Exasperated, the others flew away and left him to it.

“See you in the spring,” he called after them, and flew down to peck up a hearty meal from the grain that the chickens had missed.

For a while, all was well.  The absence of the rest of the flock meant there was less competition for food, so he soon became plump.  The farm cat eyed him hungrily.  “There’s plenty of meat on that one,” she thought to herself.  But he was always too quick for her and flew away before she could get her claws into him.

One day, snow began to fall heavily.  Fat, white flakes drifted down out of a frozen sky and began to collect on the bird’s feathers.  He shook the snow off but still it fell, and he began to feel very cold indeed.

“Perhaps the others weren’t so silly after all,” he thought.  “I don’t like this cold one bit.  I’m not staying here if this is what winter’s like.”

He took a breath and then started to fly away, following the flock who had gone before him, but before he’d got very far the snow built up on his back and shoulders and the weight of it forced him down.  He fell to the ground in the cow paddock, where he lay frozen, shivering miserably.

Just then a cow passed by and dumped a load of fresh manure directly on top of the unfortunate bird.  Buried under the stinking mess, the poor little fellow thought the end had come.  However, the manure warmed him, melted the snow and thawed his frozen wings.  Happiness filled him and be began to sing.

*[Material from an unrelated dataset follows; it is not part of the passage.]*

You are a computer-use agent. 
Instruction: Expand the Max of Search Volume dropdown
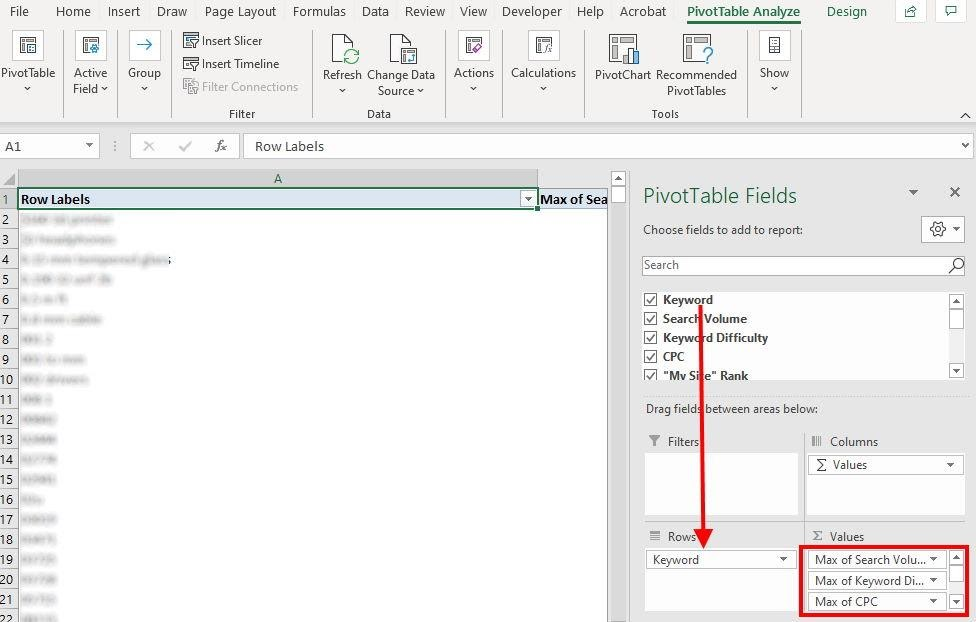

The farm cat, prowling through the paddock, heard the chirping and came to investigate.  She cleared away the manure, found the bird and promptly ate him.

The morals of the story:

  1. Doing something just because that’s the way you’ve always done it doesn’t mean it’s not incredibly stupid.  But…

  2. Always respect the wisdom of your elders.  There’s a fair chance they know what they’re talking about.

  3. Someone who shits on you is not necessarily your enemy.

  4. Someone who gets you out of the shit is not necessarily your friend.

  5. If you’re warm and happy in your pile of shit, keep your mouth shut.